§ TASK DETAILS
Write the next part of the News of the Weird column, the one with the Kassel cannibal case and the Spokane streakers, starting right after its last sentence.

News of the Weird reported in 2002 that Armin Meiwes, 41, had been arrested for killing and eating a 42-year-old man in Kassel, Germany, but presented videotaped evidence that the murder was consensual (which would still be a crime in Germany but with a lighter sentence). Prosecutors have since learned that the "international cannibal community" may include hundreds of men who communicate on the Internet, including several who visited Meiwes to discuss becoming his dinner but who changed their minds (and were permitted to leave). Among Meiwes' e-mail exchanges (revealed at his trial, which is ongoing), a potential victim wrote, of the symbiotic nature of their proposed relationship: "Hey, we seem to have discovered a market niche." Meiwes: "We could solve the problem of overpopulation and famine at a (single) stroke."

Readers' Choice

According to police in Spokane, Wash., two young men on a lark decided to stop their car at a Denny's on a cold Jan. 14 morning at 5 o'clock, take off their clothes, and give the customers and staff a thrill by cavorting through the restaurant. However, one customer had the last laugh. He left, got into the streakers' idling car (which contained their clothes) and drove off. The car turned up five days later, minus CDs and the clothes. (Remarkably, the streakers, and a third pal, who remained clothed, have not yet been identified by local media.)

[Stored data entries]
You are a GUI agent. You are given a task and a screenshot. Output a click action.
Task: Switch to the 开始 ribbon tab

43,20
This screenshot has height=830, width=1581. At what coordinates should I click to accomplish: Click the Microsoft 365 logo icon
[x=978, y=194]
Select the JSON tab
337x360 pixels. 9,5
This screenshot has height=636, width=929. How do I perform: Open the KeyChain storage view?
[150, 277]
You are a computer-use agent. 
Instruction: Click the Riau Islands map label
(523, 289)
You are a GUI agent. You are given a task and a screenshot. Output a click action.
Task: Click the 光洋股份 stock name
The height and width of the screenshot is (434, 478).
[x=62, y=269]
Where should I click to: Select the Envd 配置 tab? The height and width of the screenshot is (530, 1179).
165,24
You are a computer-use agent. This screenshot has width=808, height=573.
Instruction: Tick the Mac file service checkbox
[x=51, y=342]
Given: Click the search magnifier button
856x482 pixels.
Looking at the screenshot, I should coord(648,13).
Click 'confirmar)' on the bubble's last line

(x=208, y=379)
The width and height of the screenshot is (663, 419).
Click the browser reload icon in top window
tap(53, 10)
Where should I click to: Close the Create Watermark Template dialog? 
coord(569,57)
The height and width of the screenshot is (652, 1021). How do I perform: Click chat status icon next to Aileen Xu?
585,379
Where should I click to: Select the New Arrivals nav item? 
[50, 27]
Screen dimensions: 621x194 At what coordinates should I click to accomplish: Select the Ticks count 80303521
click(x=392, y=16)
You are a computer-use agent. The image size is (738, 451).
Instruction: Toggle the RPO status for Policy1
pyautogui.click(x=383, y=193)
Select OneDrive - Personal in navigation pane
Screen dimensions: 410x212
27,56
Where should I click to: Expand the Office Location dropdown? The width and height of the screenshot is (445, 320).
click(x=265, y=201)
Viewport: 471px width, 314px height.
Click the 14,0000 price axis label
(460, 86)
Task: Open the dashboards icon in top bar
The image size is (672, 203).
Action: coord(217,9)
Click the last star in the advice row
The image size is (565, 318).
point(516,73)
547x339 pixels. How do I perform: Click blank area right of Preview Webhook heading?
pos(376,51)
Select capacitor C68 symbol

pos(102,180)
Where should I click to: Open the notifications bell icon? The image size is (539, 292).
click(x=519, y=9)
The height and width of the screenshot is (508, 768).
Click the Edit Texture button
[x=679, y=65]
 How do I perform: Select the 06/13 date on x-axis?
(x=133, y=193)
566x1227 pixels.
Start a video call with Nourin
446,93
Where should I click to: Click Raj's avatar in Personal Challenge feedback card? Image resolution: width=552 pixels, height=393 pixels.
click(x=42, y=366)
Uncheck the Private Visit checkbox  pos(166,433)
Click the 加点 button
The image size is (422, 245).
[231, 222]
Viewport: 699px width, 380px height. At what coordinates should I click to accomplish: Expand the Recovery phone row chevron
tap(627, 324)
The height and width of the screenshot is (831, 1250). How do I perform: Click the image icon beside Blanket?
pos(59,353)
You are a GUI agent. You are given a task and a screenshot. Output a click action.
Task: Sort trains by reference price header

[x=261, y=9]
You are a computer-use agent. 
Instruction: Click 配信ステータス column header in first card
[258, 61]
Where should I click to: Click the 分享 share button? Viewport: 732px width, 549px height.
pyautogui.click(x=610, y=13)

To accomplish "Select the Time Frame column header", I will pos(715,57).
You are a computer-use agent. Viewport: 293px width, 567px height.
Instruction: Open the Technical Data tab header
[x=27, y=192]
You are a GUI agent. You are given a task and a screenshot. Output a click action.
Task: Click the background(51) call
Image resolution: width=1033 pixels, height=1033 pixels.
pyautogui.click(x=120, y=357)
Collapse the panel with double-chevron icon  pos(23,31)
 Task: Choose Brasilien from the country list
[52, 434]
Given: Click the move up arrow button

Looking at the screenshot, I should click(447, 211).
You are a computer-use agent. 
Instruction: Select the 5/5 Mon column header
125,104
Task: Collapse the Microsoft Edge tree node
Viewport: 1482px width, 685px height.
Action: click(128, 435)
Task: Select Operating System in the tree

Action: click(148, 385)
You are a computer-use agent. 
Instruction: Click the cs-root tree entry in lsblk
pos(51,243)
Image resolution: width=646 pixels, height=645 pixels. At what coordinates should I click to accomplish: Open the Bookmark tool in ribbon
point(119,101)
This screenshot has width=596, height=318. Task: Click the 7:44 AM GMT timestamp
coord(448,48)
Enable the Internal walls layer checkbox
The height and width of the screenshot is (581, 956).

§ RESULT BELOW
Also, in the Last Month

German and Swiss engineers, finally connecting their respective parts of the new Upper Rhine Bridge in Laufenberg, Germany, discovered that one half had been built 54 cm lower than the other, requiring massive reconstruction. And a 16-year-old boy, after holding a week-long series of parties while his father and stepmother were away, and seeing the damage done to the $380,000 house, burned it down to hide the destruction, according to police (Cincinnati, Ohio). And a 28-year-old man was sentenced to 10 months in prison for embezzling money from his company (a law firm), which itself is under indictment for stealing money from its clients (Brattleboro, Vt.).